Tasks to perform:
• 1. Answer these questions from the article on Chinese subways:
(a) In which two cities was the writer riding subways when Gordon posted his item?
(b) What did the trip for two from YVR to Waterfront cost in dollars?
(c) What button do the Chengdu ticket machines all feature?
• 2. Print the passage of the article on Chinese subways from "Along with the" to "happen any longer.".

Selected excerpt:
◆ ◆ ◆ ◆ ◆
August 14, 2019

Why We Should Look More Closely at Beijing Subways


When Gordon recently posted a short item about plans to use facial recognition to speed Chinese subway users through ticket gates, I was actually riding those subways in Chengdu and Beijing.

What the story didn’t say is that the delays at the subways aren’t at the turnstiles, but at the adjacent “Security Check” where every passenger has his or her bags, purses, or backpacks x-rayed, and undergoes a wand scan for prohibited items. Millions of these checks are a part of daily life in China at subways, museums, offices, and public places.

Along with the ubiquitous video cameras, ID checks, and security personnel we found that they just became part of the routine after a couple of days.

China security cameras

Six cameras visible, and four more on the other side.

Tiananmen Square is a good example of Chinese life. After passing through Security at the perimeter, you’re immediately being watched by hundreds of video cameras on every lamp post and building.

While it made me feel somewhat uncomfortable, our Chinese hosts actually described them as a positive thing, saying “There are lots of cameras, and they use face recognition to spot problems. That’s why it’s so safe in Beijing; there’s almost no crime.”

Reference was then made of Tibetan monks who had set themselves on fire in the square, and how that didn’t happen any longer.

Surveillance and the police state excepted, the Chinese subway systems are in most ways superior to the Skytrain. This was demonstrated when I returned home and found a Chengdu mother and child at the YVR Skytrain station struggling to figure out how to get to Surrey and how much it would cost. Once I helped her get her tickets she rode with me to the Waterfront station, out one set of turnstiles, up an elevator and around a newspaper kiosk, into another set of turnstiles, then was pointed to the Expo line. After a fifteen hour flight that was far more complex than any traveller should have to deal with.

Also, a trip for two from YVR to Waterfront that would have cost the woman and her son maybe 8 RMB in Chengdu ($1.50 today) was $17.20! (91.50 RMB!) I’m sure she felt very welcome on her first visit to Vancouver!

Beijing metro ticket machineThe Chengdu subway system is expanding rapidly (as is Beijing’s) to more than two dozen lines, but it’s easier to use than Vancouver’s three subway lines. The ticket machines all feature a big “English” button, after which it’s incredibly simple. The touchscreen displays where you are in the system. All that you do is select the line that you need to reach, and tap the station that you want to go to, and the machine tells you exactly what it will cost.
◆ ◆ ◆ ◆ ◆
Recorded information:

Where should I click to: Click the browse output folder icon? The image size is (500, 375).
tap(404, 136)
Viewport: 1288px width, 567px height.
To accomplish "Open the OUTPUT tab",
◆ ◆ ◆ ◆ ◆
Responses to the exercise:
• 1.
(a) Chengdu and Beijing
(b) $17.20
(c) A big "English" button

• 2.
Along with the ubiquitous video cameras, ID checks, and security personnel we found that they just became part of the routine after a couple of days.

China security cameras

Six cameras visible, and four more on the other side.

Tiananmen Square is a good example of Chinese life. After passing through Security at the perimeter, you’re immediately being watched by hundreds of video cameras on every lamp post and building.

While it made me feel somewhat uncomfortable, our Chinese hosts actually described them as a positive thing, saying “There are lots of cameras, and they use face recognition to spot problems. That’s why it’s so safe in Beijing; there’s almost no crime.”

Reference was then made of Tibetan monks who had set themselves on fire in the square, and how that didn’t happen any longer.